- [Written task]
Count the lines in the entries below that contain the word "screenshot". Reply with the number alone.

- [Working data]
___

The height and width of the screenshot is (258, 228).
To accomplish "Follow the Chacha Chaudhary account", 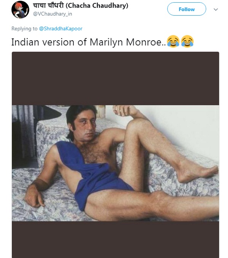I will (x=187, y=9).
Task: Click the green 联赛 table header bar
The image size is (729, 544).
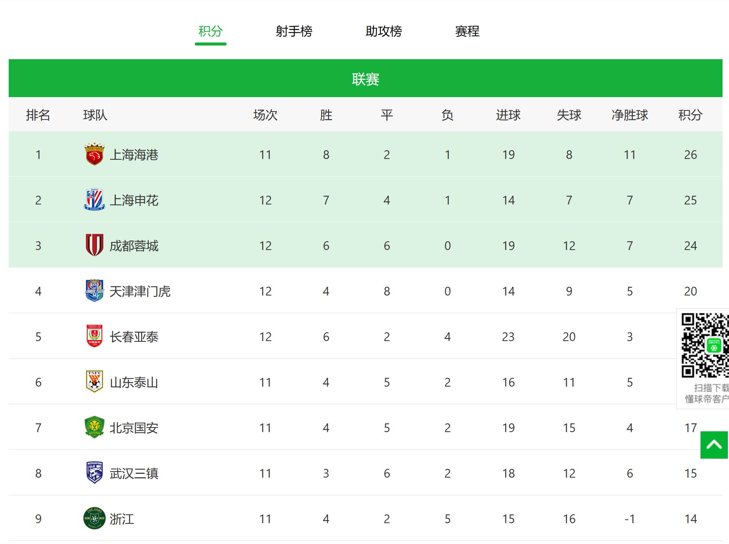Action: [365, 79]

___

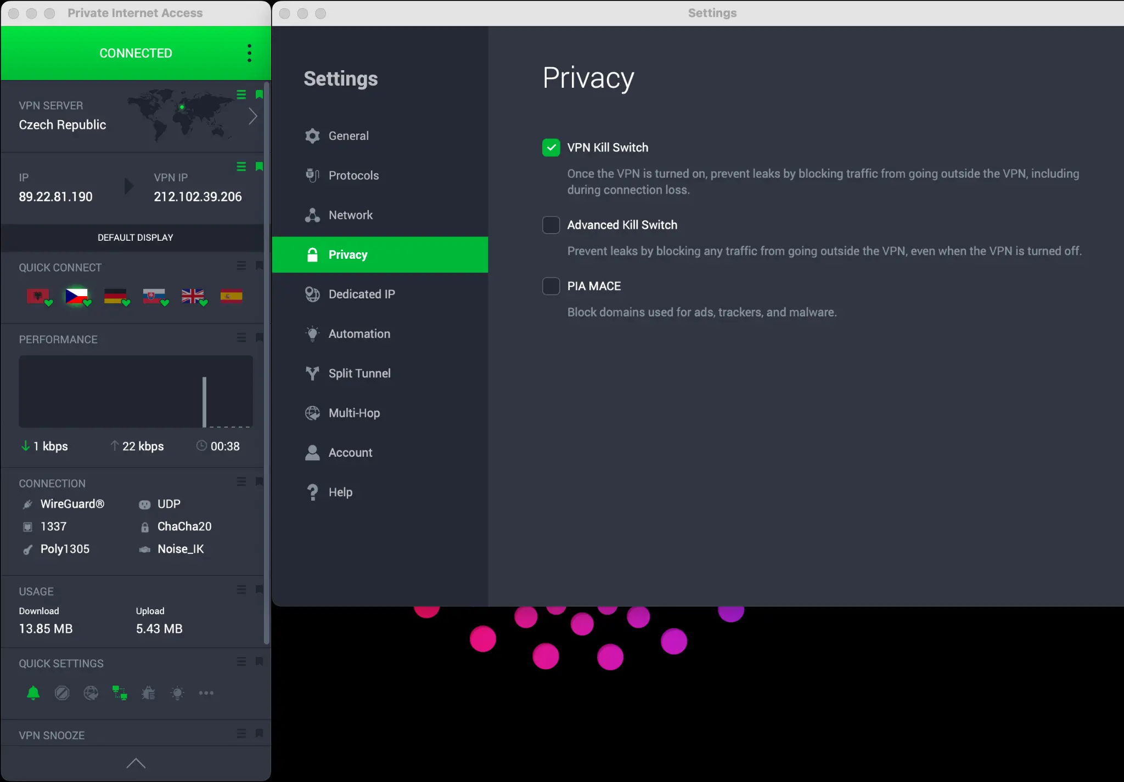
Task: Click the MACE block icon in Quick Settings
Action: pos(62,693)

___

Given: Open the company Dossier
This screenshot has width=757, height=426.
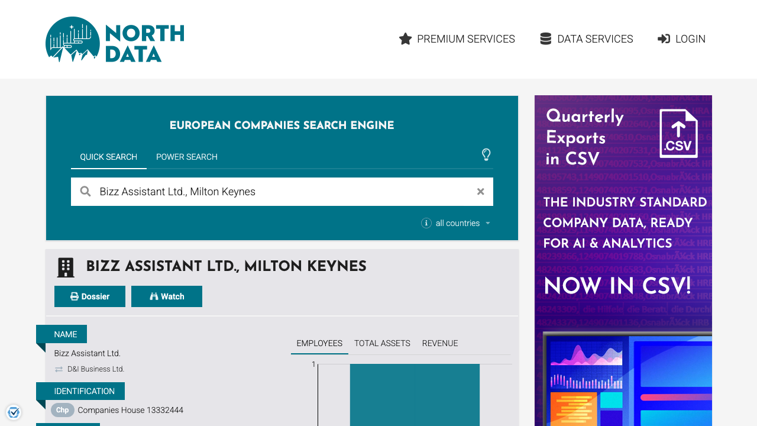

___

- [Answer for the task]
2